Esta sopa de champiñones con pollo y queso fundido es un primer plato perfecto para los días más frescos. Se prepara en una sola olla, con ingredientes simples como pechuga de pollo, champiñones, patata, cebolla, zanahoria y un poco de salsa de tomate. Primero se sofríen las verduras y el pollo con aceite de oliva y condimentos, luego se cuece todo con agua hasta que las patatas estén tiernas. Al final se añade el queso fundido o crema de queso, que se derrite en la sopa y le da una textura agradable y un sabor más intenso sin complicar la receta.
Ingredientes
- 250 g de champiñones
- 150 g de pechuga de pollo
- 150 g de patata
- ½ cebolla
- ½ zanahoria
- 2 cucharadas de salsa de tomate
- 100 g de queso fundido
- Aceite de oliva para freír
- Sal, pimienta y condimentos
Por 100g
Modo de preparación
- En una olla, añadir la cebolla cortada en cubitos y la zanahoria rallada.
- Añadir los champiñones picados finos (yo he usado champiñones).
- Añadir la pechuga de pollo cortada en cubitos.
- Añadir la salsa de tomate.
- Verter un poco de aceite de oliva y sofreír los ingredientes a fuego lento durante 7–10 minutos.

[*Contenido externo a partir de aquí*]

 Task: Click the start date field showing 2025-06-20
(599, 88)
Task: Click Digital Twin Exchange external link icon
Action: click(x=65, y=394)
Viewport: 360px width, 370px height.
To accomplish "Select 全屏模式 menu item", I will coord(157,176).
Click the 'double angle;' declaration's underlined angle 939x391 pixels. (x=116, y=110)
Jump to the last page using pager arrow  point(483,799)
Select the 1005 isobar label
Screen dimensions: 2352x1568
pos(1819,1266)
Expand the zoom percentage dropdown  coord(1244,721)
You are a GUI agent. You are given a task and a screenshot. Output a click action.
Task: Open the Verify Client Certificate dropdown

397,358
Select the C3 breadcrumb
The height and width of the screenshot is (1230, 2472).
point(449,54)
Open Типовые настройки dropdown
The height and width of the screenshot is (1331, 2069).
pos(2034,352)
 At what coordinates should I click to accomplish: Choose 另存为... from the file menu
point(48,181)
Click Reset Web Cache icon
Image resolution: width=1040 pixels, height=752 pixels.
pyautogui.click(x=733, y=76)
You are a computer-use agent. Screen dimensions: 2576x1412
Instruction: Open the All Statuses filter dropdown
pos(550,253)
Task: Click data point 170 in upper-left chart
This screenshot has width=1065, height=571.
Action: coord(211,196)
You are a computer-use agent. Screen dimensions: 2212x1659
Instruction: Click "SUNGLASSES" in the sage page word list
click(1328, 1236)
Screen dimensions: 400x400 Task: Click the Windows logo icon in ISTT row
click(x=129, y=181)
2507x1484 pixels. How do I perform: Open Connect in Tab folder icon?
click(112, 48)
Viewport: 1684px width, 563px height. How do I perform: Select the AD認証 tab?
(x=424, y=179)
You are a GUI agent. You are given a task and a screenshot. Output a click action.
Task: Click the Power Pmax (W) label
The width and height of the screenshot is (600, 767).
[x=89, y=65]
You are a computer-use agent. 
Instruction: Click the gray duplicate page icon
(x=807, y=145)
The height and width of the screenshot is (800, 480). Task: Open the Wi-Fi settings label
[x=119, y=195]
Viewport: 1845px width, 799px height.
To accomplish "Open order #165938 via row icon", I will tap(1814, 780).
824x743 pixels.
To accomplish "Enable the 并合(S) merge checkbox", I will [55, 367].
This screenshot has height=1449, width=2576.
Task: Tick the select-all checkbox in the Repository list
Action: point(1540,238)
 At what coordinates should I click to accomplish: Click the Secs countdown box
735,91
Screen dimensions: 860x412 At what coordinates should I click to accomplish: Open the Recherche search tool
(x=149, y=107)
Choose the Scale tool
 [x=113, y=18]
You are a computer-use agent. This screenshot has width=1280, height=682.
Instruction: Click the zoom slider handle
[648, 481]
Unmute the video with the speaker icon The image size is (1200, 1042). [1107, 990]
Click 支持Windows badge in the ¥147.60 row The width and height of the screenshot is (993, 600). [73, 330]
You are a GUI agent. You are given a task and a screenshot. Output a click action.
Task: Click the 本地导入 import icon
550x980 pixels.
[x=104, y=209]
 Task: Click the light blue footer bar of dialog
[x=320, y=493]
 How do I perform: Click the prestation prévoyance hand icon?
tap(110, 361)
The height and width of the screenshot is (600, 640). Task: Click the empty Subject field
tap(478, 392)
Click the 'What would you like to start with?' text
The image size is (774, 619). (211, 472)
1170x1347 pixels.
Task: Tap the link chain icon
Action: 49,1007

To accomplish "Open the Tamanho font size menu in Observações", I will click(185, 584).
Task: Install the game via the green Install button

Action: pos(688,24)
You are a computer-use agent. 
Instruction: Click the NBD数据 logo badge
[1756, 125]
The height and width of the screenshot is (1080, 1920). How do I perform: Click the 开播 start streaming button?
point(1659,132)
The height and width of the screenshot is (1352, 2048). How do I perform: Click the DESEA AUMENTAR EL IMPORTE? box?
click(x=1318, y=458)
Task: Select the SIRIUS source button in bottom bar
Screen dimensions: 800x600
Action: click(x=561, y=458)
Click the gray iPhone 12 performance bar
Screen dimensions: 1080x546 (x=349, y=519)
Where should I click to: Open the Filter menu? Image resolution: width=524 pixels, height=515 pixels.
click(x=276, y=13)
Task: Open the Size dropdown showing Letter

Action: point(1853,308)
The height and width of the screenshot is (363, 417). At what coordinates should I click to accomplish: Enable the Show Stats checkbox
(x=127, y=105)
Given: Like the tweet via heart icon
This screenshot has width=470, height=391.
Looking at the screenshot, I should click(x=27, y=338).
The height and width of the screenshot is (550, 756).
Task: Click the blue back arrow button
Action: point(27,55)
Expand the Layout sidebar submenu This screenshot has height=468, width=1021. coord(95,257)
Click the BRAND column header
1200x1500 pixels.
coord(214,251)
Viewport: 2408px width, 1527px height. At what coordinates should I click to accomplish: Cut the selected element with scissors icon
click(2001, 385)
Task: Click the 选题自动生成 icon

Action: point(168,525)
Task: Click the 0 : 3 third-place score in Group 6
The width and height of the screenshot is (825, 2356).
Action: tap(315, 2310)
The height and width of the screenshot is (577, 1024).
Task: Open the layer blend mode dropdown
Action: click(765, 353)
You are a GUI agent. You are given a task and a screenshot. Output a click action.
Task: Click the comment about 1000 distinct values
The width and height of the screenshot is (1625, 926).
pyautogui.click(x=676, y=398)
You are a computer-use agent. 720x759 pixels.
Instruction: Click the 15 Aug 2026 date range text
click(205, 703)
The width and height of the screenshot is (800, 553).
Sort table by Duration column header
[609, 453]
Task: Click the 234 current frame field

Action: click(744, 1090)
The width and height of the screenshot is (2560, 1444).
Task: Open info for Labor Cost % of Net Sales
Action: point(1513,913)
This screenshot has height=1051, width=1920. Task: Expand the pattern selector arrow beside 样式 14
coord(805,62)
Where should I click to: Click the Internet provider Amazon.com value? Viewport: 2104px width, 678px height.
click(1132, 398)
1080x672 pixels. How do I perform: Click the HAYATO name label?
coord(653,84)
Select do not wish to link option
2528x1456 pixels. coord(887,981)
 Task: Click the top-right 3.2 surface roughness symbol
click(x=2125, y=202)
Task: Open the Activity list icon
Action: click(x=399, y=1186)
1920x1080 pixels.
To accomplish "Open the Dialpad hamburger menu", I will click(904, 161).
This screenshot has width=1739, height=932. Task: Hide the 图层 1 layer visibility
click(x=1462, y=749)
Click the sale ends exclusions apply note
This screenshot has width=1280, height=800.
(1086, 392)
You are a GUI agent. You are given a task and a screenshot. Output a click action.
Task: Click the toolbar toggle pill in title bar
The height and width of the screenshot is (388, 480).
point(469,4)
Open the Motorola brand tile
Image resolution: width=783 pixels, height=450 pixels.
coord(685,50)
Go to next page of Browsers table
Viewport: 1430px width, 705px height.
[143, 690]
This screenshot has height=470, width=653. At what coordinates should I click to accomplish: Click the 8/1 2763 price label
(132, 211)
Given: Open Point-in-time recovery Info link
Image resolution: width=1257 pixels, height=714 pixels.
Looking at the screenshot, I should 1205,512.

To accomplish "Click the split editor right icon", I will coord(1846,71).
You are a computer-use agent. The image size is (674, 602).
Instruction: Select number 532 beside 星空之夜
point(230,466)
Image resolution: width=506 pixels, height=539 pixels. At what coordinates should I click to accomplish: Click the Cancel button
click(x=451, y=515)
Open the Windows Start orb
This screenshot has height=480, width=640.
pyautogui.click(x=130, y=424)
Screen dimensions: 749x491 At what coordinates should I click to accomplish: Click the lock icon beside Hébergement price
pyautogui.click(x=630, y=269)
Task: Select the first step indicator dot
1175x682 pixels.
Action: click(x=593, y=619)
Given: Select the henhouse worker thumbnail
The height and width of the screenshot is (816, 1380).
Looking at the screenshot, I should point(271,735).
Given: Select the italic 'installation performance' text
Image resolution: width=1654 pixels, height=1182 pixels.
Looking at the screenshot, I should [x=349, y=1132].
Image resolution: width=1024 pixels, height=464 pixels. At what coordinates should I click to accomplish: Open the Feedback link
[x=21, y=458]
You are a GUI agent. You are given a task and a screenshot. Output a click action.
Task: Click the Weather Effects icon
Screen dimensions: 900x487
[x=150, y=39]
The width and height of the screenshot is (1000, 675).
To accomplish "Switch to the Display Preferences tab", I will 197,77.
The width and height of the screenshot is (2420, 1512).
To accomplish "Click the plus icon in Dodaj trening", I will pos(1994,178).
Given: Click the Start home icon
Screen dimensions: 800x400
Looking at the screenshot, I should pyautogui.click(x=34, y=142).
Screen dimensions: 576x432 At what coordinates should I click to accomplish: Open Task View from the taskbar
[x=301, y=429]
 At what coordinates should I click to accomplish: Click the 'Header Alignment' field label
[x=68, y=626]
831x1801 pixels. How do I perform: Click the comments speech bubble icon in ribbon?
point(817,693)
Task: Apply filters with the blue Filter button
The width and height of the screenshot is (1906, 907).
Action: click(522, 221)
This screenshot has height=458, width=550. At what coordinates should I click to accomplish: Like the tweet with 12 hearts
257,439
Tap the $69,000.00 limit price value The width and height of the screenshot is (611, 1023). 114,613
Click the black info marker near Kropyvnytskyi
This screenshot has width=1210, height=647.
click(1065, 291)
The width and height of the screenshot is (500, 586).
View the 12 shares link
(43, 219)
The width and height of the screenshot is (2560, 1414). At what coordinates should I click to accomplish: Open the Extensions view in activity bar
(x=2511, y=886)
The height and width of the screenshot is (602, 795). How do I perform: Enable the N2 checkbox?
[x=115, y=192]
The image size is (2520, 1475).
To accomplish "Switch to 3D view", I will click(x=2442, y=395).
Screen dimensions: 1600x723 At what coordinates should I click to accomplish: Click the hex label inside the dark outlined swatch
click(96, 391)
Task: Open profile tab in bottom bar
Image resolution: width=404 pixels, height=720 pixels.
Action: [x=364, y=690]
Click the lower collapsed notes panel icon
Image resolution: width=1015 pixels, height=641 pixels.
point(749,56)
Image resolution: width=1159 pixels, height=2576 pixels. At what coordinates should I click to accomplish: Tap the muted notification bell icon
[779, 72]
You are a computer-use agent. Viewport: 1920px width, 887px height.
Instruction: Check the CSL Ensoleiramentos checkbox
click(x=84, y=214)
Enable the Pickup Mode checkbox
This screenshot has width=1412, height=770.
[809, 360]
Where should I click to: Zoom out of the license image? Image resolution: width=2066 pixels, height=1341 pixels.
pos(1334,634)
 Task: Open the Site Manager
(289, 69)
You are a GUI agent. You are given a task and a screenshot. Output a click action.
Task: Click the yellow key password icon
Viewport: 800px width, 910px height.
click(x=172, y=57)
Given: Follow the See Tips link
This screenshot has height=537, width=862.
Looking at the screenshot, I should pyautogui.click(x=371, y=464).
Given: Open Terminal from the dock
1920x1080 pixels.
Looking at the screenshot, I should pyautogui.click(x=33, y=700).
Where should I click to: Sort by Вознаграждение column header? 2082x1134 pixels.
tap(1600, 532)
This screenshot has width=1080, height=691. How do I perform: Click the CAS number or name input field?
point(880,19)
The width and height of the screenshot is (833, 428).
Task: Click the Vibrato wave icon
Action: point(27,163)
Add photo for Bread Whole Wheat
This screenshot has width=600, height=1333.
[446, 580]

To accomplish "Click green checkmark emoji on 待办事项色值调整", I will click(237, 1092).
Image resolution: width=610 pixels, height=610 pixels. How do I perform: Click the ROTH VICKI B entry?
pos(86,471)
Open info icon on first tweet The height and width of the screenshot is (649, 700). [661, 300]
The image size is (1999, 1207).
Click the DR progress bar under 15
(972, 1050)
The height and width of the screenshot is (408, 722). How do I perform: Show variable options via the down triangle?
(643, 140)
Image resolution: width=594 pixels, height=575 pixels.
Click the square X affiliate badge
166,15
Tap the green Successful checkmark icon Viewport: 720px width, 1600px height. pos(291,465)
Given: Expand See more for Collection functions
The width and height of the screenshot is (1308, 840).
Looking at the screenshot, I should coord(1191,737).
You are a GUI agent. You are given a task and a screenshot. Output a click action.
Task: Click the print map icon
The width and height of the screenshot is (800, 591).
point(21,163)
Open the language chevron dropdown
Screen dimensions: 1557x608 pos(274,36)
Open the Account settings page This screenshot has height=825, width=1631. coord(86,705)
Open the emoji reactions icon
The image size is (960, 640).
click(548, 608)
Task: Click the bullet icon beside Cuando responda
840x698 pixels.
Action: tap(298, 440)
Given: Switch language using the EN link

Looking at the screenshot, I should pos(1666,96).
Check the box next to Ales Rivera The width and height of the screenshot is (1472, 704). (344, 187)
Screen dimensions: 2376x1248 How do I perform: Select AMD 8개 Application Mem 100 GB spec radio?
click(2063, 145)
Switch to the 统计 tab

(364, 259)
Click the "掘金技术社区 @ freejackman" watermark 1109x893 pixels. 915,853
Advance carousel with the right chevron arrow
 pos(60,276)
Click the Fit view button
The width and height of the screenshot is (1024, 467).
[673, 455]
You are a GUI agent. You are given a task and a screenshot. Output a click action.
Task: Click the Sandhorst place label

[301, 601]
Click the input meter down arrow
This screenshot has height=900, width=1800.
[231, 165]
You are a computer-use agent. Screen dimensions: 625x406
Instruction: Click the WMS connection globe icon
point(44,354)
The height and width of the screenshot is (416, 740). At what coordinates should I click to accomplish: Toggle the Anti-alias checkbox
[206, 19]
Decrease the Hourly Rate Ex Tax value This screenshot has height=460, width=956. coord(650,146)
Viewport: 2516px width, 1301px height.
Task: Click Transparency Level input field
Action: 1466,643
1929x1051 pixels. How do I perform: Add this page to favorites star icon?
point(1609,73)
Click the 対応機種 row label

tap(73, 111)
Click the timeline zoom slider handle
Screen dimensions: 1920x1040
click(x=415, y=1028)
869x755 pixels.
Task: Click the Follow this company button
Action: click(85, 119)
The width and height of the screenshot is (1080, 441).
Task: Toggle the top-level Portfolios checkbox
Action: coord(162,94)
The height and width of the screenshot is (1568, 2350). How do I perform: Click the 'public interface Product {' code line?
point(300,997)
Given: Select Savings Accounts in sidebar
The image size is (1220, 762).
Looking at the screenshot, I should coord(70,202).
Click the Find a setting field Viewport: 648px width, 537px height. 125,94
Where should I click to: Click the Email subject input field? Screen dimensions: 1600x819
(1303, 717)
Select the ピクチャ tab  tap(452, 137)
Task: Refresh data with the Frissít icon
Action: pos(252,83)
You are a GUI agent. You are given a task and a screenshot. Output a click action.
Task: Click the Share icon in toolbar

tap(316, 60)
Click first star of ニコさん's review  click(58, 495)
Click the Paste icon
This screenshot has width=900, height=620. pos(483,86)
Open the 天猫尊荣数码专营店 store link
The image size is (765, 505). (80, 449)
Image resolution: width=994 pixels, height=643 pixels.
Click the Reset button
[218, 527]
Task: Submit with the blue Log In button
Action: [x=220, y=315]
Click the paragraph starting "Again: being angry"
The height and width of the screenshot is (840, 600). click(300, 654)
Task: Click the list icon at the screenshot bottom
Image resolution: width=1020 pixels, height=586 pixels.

Espolvorear sal, pimienta molida y otros condimentos al gusto, por ejemplo pimentón, tomillo o hierbas italianas.
- Añadir las patatas cortadas en cubitos.
- Verter agua en la olla y cocer la sopa durante 25 minutos.
- Al final, añadir el queso fundido o crema de queso.
- Remover hasta que el queso se disuelva y luego apagar el fuego.
- La sopa de champiñones con pollo y queso está lista. ¡Buen provecho!
Ingredientes principales de la sopa
Esta sopa combina champiñones, pechuga de pollo, patata, cebolla y zanahoria, además de un poco de salsa de tomate y queso fundido. Todos son ingredientes económicos y fáciles de encontrar, lo que hace que la receta sea perfecta para el día a día.
Cocción de la sopa a fuego lento
La sopa se cuece a fuego medio–bajo durante unos 25 minutos, tiempo suficiente para que las verduras se ablanden y el pollo quede completamente cocido. Es importante mantener un hervor suave para que los ingredientes no se deshagan en exceso.